EDF are a French-owned energy company with over 5.7 million customers in the UK. That makes them a member of the so-called ‘Big Six’ major players in the UK energy market. It was formed in 2002 following the acquisition and mergers of SEEBOARD Plc, London Electricity Plc, SWED Energy Plc and two coal-fired power stations and one combined cycle gas turbine power station.
So, with 5.7 million customers using their service every single day, it’s not surprising that from time to time, we need to make a complaint. It might be because you’ve received bad customer service, that your energy has been cut off without warning or that your energy bill has increased for seemingly no reason.
There are countless reasons for wanting to lodge a complaint, and in this guide we’re going to help you do just that.
Stage one: Contact EDF with your complaint
The first step before you go to any external service is to contact EDF with your complaint. This can be done in a number of ways, such as:
- Calling their Complaints Resolution Team on 0800 051 1643 (Monday to Friday 8am-5pm)
- Emailing their Complaints Resolution Manager at [email protected]
- Writing to the complaints resolution manager at: Freepost EDF Energy – Complaints Resolution Manager
- Visiting with EDF at one of their business premises for a face-to-face chat. Details of these locations can be found here.
The vast majority of issues are solved at this stage. Some complaints may take several days to resolve, in which case you’ll be assigned a dedicated complaints handler, who will keep you informed.

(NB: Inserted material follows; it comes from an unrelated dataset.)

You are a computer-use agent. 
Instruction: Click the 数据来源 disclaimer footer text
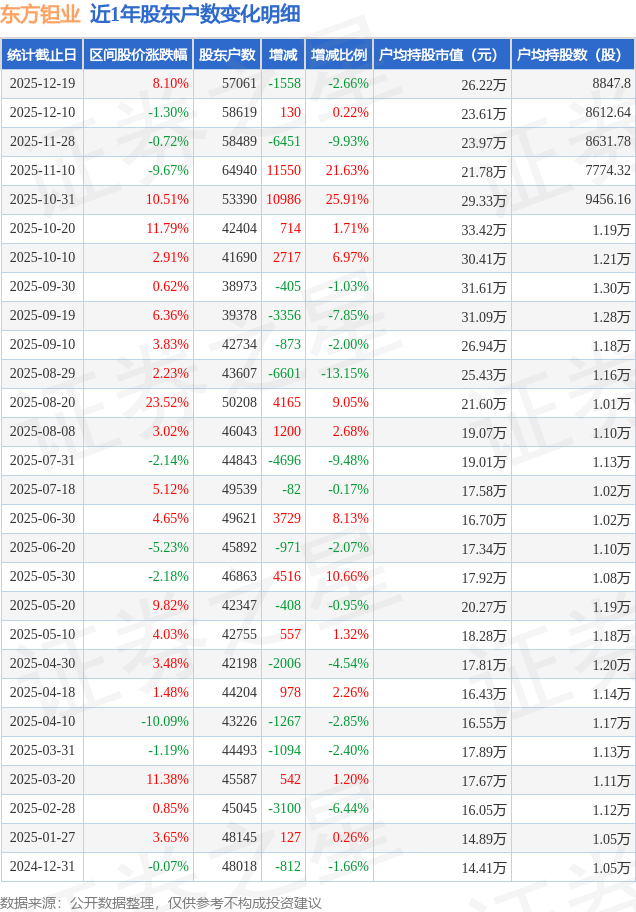tap(161, 902)
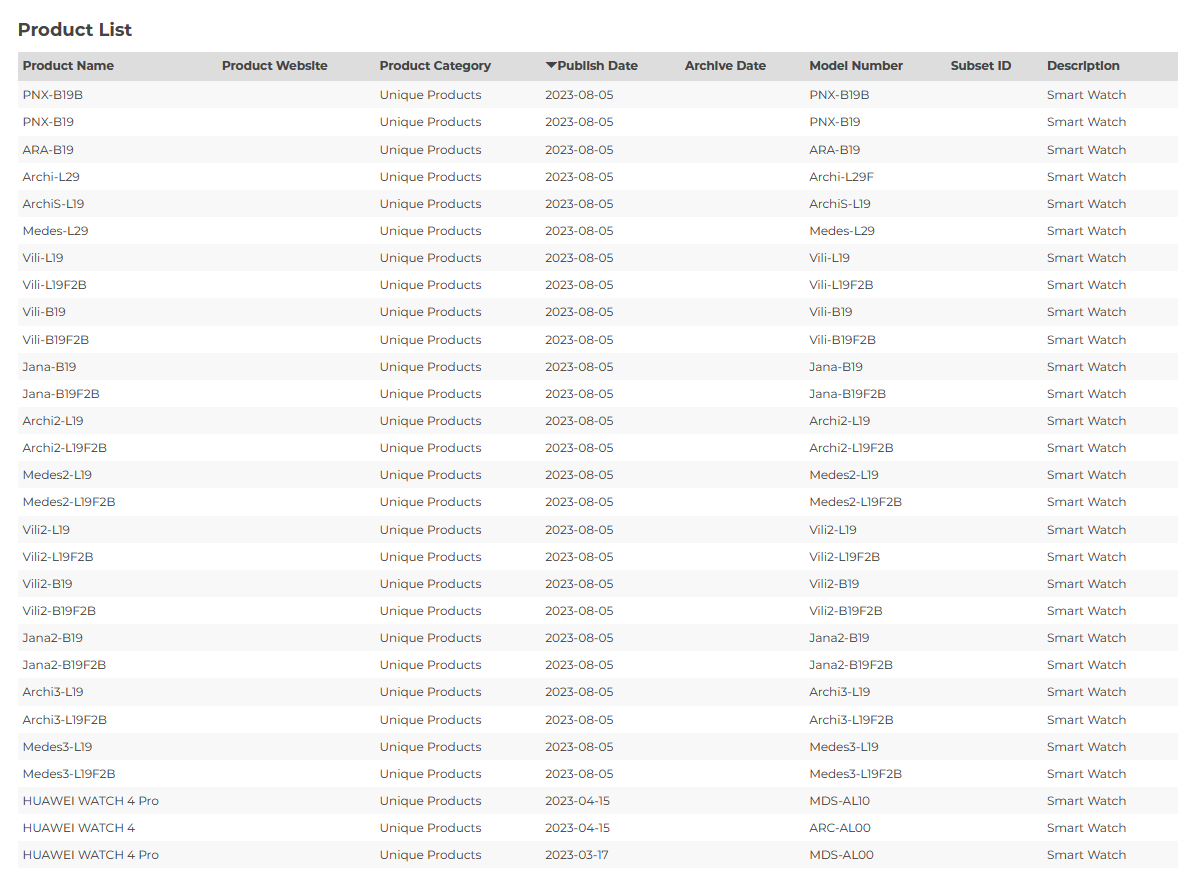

Stage two: Internal review from EDF Customer Service Director
If your issue still isn’t solved after the first stage, or you’re not satisfied, then you can be received by the Customer Service Director’s Executive team by emailing [email protected] or writing to: Freepost EDF Energy – Customer Service Director
EDF aim to respond to all complaints within five days. Following the review of your complaint, EDF may take the following actions:
- Explaining their findings and why what happened occurred
- Explain how they intend to take action
- Discuss their next steps
- Compensate you for your issue (if applicable)

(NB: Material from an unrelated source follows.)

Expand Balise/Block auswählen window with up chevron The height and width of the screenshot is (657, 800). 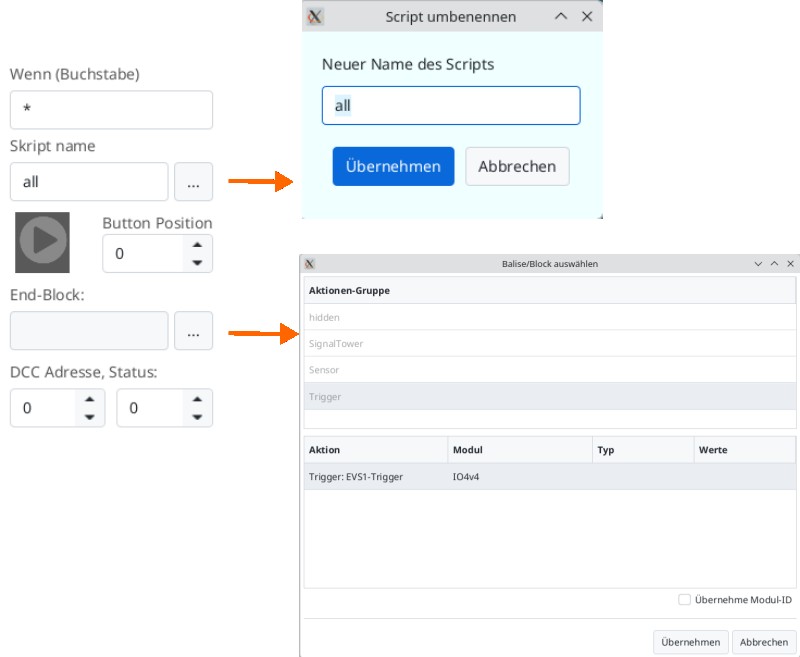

If they’re unable to reach an agreement with you, you’ll receive a letter explaining their position and providing a final offer. This is known as a deadlock letter.

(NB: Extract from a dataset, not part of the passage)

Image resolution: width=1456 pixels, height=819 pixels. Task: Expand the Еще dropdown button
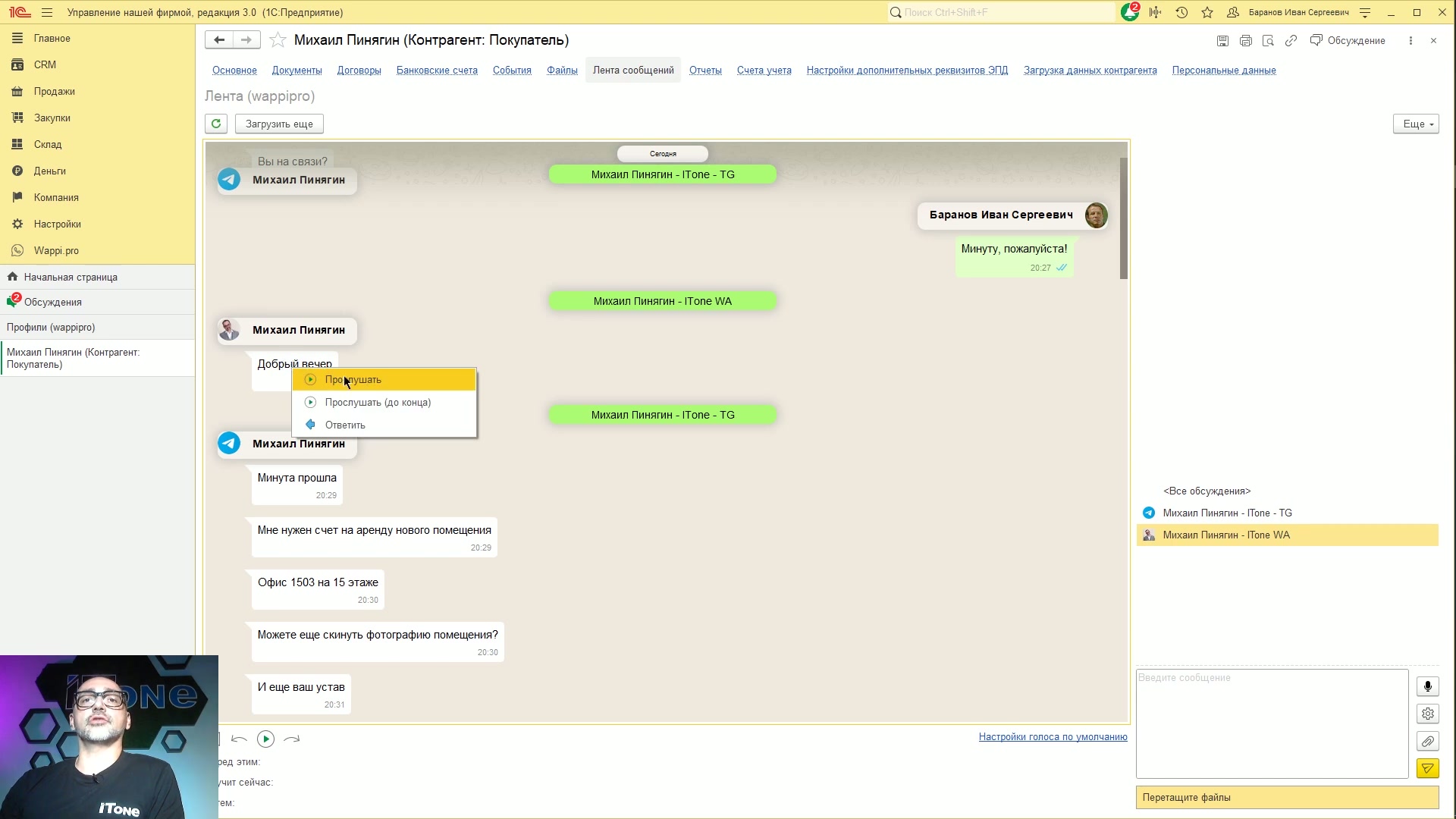(x=1416, y=124)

Stage three: An external review from the Ombudsman service
If you’ve chosen not to accept EDF’s final offer, you can contact the Ombudsman Service: Energy for a free and independent review of the case. Complaints can be made to the Ombudsman if:
- You’ve received a deadlock letter from EDF
- You have not received a deadlock letter, but at least eight weeks have passed since you first made your complaint to EDF. Complaints to the Ombudsman must be made within the first 9 months of making the complaint to EDF.
EDF are bound by any decision the Ombudsman makes, but as a consumer you are not. As such, if you still don’t feel as though your complaint has been adequately satisfied, you can pursue your complaint elsewhere. However, doing so will void your right to the Ombudsman resolution.